Either one of two things are happening for Premier Stelmach: he is trying to mislead us or he has no sense of what "working" people make.
He must not be talking about people who make between 30 and 80 thousand dollars a year. Because they could move to BC or Ontario and pay less in taxes.
This graph shows the amount of provincial personal income tax paid in 2008 by someone making $30,000, $50,000 and $70,000 of taxable income. If you're making $40,000 in Alberta you would pay $2,383.90 or 6% of your income to the province. Meanwhile, in BC you would be paying 4.2% and in Ontario you're paying 5%. (All data is calculated from Revenue Canada tax returns with only the personal deduction claimed)
In fact, as income levels rise, Albertans pay more tax than Ontarians until they start making $80,000. British Colombians save on taxes until they start making over $120,000.

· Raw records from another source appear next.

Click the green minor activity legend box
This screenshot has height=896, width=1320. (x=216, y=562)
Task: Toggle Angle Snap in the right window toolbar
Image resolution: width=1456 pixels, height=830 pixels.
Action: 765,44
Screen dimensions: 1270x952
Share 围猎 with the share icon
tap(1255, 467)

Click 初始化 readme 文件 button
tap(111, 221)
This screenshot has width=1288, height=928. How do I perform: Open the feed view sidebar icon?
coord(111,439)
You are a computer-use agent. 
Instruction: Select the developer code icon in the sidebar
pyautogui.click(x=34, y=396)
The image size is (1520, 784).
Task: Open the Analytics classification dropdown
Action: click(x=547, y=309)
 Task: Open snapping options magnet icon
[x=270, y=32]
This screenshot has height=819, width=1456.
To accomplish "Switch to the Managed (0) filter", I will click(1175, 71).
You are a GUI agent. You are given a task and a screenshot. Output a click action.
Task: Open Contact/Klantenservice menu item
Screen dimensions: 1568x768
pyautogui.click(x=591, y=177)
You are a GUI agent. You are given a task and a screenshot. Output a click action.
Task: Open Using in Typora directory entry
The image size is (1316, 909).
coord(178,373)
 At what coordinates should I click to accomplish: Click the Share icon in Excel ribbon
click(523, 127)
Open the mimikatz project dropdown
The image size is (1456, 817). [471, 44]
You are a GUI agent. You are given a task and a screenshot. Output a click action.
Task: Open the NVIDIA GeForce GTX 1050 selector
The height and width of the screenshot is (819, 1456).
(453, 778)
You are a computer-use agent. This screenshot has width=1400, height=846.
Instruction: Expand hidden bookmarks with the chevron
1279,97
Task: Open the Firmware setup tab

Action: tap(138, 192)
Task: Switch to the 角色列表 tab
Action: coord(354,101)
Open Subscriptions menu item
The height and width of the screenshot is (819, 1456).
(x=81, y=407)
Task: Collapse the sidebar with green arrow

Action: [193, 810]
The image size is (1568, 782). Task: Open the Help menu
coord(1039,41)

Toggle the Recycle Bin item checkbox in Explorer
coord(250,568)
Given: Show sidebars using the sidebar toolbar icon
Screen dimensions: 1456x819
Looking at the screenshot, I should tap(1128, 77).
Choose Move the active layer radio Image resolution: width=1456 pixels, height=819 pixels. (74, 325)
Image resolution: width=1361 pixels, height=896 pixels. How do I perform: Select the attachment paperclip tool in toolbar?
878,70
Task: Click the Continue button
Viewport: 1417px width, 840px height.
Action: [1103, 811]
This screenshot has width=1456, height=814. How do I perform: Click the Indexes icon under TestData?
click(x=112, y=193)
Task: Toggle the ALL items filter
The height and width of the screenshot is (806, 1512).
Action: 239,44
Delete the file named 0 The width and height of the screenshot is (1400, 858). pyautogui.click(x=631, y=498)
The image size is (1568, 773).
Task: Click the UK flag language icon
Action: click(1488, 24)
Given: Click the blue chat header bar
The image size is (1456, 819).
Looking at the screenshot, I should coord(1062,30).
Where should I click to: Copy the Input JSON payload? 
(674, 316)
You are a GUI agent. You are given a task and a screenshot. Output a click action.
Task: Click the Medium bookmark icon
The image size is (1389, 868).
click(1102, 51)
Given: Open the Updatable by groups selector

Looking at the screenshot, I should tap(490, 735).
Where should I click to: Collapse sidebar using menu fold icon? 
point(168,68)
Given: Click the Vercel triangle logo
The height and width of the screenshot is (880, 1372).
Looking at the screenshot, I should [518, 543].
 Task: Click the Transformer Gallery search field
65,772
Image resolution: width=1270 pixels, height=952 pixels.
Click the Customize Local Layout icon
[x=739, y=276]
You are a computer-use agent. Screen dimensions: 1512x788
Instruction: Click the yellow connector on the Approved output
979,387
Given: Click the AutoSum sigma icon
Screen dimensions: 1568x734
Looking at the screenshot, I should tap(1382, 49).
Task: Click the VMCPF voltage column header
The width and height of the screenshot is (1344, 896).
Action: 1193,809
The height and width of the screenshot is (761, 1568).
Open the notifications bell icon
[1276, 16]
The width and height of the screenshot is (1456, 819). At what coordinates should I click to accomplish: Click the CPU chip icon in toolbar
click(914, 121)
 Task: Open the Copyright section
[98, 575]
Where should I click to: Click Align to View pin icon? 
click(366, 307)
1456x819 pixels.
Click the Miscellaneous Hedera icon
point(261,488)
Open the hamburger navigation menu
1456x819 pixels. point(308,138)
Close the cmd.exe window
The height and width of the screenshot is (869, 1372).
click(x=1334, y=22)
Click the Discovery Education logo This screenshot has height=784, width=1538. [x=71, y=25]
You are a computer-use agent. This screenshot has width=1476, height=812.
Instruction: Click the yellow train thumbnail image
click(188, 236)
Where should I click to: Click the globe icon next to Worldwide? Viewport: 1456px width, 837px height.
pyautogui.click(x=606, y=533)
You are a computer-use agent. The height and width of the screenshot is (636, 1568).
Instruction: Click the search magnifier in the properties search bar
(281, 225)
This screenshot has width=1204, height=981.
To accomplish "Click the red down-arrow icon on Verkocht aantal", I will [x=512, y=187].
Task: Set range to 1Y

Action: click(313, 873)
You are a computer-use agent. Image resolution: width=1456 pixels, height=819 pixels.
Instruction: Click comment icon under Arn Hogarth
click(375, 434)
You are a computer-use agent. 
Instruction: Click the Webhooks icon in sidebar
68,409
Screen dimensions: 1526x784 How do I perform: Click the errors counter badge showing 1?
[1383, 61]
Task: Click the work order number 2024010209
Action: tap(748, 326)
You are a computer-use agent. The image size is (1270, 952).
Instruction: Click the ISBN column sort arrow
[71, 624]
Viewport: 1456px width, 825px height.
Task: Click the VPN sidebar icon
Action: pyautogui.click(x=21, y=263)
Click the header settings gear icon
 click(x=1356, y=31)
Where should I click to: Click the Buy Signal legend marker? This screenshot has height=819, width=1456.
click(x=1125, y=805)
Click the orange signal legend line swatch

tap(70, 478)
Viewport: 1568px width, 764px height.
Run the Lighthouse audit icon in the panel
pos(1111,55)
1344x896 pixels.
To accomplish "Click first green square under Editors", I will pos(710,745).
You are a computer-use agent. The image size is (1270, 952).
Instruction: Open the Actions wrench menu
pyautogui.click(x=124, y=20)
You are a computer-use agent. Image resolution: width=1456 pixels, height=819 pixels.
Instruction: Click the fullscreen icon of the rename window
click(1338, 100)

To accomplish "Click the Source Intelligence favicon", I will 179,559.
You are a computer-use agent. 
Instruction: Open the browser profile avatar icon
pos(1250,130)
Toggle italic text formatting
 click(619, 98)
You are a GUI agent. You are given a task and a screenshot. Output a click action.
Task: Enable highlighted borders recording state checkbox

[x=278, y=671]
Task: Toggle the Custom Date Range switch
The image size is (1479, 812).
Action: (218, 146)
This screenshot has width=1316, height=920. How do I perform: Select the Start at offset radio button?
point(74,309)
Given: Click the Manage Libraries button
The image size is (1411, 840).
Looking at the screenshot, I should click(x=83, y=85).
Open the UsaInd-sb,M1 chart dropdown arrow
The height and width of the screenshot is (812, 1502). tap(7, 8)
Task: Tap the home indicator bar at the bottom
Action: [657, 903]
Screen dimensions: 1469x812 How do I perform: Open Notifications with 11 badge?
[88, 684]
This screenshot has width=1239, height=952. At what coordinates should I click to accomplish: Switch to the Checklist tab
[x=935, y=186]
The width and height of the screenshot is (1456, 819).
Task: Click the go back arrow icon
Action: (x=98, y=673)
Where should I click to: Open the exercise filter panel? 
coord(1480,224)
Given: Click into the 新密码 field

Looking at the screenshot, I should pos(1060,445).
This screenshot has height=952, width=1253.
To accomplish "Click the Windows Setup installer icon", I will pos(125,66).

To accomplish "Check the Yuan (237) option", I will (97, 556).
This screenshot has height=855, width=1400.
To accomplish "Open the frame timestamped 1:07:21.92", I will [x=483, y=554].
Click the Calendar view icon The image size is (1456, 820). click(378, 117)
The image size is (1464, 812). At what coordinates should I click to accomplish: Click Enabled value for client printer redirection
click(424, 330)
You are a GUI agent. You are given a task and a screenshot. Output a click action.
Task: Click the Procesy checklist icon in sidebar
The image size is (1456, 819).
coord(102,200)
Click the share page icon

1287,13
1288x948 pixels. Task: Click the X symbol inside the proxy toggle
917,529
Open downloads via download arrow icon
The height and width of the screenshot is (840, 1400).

The main reason for this, of course, is that Alberta has a flat income tax rate, while BC and Ontario have progressive tax rates. In fact, Alberta is the only province (and one of only a few jurisdictions) to have a flat tax.
We have it because we were duped.
In 2001 King Ralph moved Alberta to a flat tax and combined it with a tax cut. We bought the idea of a flat tax, because we liked the tax cut that happened to come with it. In actuality, the ones who really save with flat taxes are the wealthy.
To further support my claim that Alberta has revenue issues, this chart shows the 2008 personal income tax paid in 6 provinces, depending upon a person's taxable income.In all of the other provinces as an individual's income level rises, the proportion taken for provincial taxes also rises. Except for Alberta, represented by the blue line, where the more you make the more you save.
There is an Alberta advantage alright - it's just felt most by those people who make the most money. Here are the tax levels for people earning $150,000 and $200,000 in the various provinces:So while the Albertan making $40,000 is paying $693 a year more in taxes than his counterpart in BC, the Albertan who makes $200,000 is saving $3,874.
This provides for me two interesting alternatives. We could cut taxes for 6 Albertans by raising taxes on one siginificantly wealthier Albertan with no affect on the treasury. Or we could tax him at a level that all of the other provinces deem to be fair and save our public services.